### Data extract
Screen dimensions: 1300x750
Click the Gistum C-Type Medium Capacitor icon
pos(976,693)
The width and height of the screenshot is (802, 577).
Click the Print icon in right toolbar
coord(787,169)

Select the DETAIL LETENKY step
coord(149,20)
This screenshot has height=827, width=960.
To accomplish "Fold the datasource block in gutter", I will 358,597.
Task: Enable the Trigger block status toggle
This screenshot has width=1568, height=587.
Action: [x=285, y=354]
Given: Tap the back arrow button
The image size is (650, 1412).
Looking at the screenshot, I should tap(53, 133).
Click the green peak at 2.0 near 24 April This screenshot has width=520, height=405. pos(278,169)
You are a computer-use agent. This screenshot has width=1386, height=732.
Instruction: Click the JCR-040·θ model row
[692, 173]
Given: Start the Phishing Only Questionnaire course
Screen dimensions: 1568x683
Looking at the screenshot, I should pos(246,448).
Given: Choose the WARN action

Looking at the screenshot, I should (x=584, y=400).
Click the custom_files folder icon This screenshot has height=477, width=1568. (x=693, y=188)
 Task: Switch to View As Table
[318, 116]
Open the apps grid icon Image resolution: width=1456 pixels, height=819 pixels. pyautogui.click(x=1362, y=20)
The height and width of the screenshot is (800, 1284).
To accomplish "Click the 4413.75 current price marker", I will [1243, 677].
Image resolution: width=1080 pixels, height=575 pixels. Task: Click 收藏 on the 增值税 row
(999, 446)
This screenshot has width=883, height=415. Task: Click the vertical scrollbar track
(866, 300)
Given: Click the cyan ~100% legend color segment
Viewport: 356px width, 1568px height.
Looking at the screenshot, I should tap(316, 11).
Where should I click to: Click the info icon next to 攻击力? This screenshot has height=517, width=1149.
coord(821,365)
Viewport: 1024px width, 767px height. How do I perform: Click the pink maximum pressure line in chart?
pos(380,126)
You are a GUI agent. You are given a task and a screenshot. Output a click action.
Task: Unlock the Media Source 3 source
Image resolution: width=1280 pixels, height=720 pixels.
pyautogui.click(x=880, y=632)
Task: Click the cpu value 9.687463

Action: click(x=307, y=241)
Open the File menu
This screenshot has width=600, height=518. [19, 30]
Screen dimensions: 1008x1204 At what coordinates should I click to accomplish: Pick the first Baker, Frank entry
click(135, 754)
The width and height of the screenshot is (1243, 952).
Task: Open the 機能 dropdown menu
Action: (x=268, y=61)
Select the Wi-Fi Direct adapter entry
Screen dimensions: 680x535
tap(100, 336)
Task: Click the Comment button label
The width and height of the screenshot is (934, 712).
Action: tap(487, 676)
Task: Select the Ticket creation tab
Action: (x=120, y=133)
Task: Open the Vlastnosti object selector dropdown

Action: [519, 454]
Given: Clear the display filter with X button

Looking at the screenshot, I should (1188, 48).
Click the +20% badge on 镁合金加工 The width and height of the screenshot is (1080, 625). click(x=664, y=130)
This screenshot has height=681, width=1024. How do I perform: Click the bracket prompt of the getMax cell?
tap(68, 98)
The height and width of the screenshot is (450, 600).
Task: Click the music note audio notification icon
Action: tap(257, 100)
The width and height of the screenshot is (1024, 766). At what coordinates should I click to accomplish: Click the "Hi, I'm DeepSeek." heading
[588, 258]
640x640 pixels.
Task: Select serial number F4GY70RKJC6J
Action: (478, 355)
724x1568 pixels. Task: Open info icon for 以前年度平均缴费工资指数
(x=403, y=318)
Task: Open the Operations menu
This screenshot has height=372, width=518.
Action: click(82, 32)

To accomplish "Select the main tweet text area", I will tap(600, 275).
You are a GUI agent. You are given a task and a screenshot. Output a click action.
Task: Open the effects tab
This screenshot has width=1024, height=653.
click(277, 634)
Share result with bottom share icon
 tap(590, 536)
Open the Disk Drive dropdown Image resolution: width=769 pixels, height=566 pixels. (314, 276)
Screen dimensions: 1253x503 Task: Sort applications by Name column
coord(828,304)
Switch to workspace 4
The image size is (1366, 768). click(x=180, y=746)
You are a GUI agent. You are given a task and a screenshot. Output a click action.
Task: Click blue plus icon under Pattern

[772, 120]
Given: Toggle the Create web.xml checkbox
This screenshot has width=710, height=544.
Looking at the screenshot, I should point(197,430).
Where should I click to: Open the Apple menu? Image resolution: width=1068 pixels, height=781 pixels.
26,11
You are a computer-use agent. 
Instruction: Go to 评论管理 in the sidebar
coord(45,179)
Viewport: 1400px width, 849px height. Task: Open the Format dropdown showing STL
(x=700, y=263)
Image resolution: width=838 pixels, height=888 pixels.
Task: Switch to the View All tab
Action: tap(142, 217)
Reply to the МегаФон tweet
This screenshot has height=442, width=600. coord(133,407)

### What this task involves
Print every record exactly as it was given.

### Final answer
Screen dimensions: 1300x750
Click the Gistum C-Type Medium Capacitor icon
pos(976,693)
The width and height of the screenshot is (802, 577).
Click the Print icon in right toolbar
coord(787,169)

Select the DETAIL LETENKY step
coord(149,20)
This screenshot has height=827, width=960.
To accomplish "Fold the datasource block in gutter", I will 358,597.
Task: Enable the Trigger block status toggle
This screenshot has width=1568, height=587.
Action: [x=285, y=354]
Given: Tap the back arrow button
The image size is (650, 1412).
Looking at the screenshot, I should tap(53, 133).
Click the green peak at 2.0 near 24 April This screenshot has width=520, height=405. pos(278,169)
You are a computer-use agent. This screenshot has width=1386, height=732.
Instruction: Click the JCR-040·θ model row
[692, 173]
Given: Start the Phishing Only Questionnaire course
Screen dimensions: 1568x683
Looking at the screenshot, I should pos(246,448).
Given: Choose the WARN action

Looking at the screenshot, I should (x=584, y=400).
Click the custom_files folder icon This screenshot has height=477, width=1568. (x=693, y=188)
 Task: Switch to View As Table
[318, 116]
Open the apps grid icon Image resolution: width=1456 pixels, height=819 pixels. pyautogui.click(x=1362, y=20)
The height and width of the screenshot is (800, 1284).
To accomplish "Click the 4413.75 current price marker", I will [1243, 677].
Image resolution: width=1080 pixels, height=575 pixels. Task: Click 收藏 on the 增值税 row
(999, 446)
This screenshot has width=883, height=415. Task: Click the vertical scrollbar track
(866, 300)
Given: Click the cyan ~100% legend color segment
Viewport: 356px width, 1568px height.
Looking at the screenshot, I should tap(316, 11).
Where should I click to: Click the info icon next to 攻击力? This screenshot has height=517, width=1149.
coord(821,365)
Viewport: 1024px width, 767px height. How do I perform: Click the pink maximum pressure line in chart?
pos(380,126)
You are a GUI agent. You are given a task and a screenshot. Output a click action.
Task: Unlock the Media Source 3 source
Image resolution: width=1280 pixels, height=720 pixels.
pyautogui.click(x=880, y=632)
Task: Click the cpu value 9.687463

Action: click(x=307, y=241)
Open the File menu
This screenshot has width=600, height=518. [19, 30]
Screen dimensions: 1008x1204 At what coordinates should I click to accomplish: Pick the first Baker, Frank entry
click(135, 754)
The width and height of the screenshot is (1243, 952).
Task: Open the 機能 dropdown menu
Action: (x=268, y=61)
Select the Wi-Fi Direct adapter entry
Screen dimensions: 680x535
tap(100, 336)
Task: Click the Comment button label
The width and height of the screenshot is (934, 712).
Action: tap(487, 676)
Task: Select the Ticket creation tab
Action: (x=120, y=133)
Task: Open the Vlastnosti object selector dropdown

Action: [519, 454]
Given: Clear the display filter with X button

Looking at the screenshot, I should (1188, 48).
Click the +20% badge on 镁合金加工 The width and height of the screenshot is (1080, 625). click(x=664, y=130)
This screenshot has height=681, width=1024. How do I perform: Click the bracket prompt of the getMax cell?
tap(68, 98)
The height and width of the screenshot is (450, 600).
Task: Click the music note audio notification icon
Action: tap(257, 100)
The width and height of the screenshot is (1024, 766). At what coordinates should I click to accomplish: Click the "Hi, I'm DeepSeek." heading
[588, 258]
640x640 pixels.
Task: Select serial number F4GY70RKJC6J
Action: (478, 355)
724x1568 pixels. Task: Open info icon for 以前年度平均缴费工资指数
(x=403, y=318)
Task: Open the Operations menu
This screenshot has height=372, width=518.
Action: click(82, 32)

To accomplish "Select the main tweet text area", I will tap(600, 275).
You are a GUI agent. You are given a task and a screenshot. Output a click action.
Task: Open the effects tab
This screenshot has width=1024, height=653.
click(277, 634)
Share result with bottom share icon
 tap(590, 536)
Open the Disk Drive dropdown Image resolution: width=769 pixels, height=566 pixels. (314, 276)
Screen dimensions: 1253x503 Task: Sort applications by Name column
coord(828,304)
Switch to workspace 4
The image size is (1366, 768). click(x=180, y=746)
You are a GUI agent. You are given a task and a screenshot. Output a click action.
Task: Click blue plus icon under Pattern

[772, 120]
Given: Toggle the Create web.xml checkbox
This screenshot has width=710, height=544.
Looking at the screenshot, I should point(197,430).
Where should I click to: Open the Apple menu? Image resolution: width=1068 pixels, height=781 pixels.
26,11
You are a computer-use agent. 
Instruction: Go to 评论管理 in the sidebar
coord(45,179)
Viewport: 1400px width, 849px height. Task: Open the Format dropdown showing STL
(x=700, y=263)
Image resolution: width=838 pixels, height=888 pixels.
Task: Switch to the View All tab
Action: tap(142, 217)
Reply to the МегаФон tweet
This screenshot has height=442, width=600. coord(133,407)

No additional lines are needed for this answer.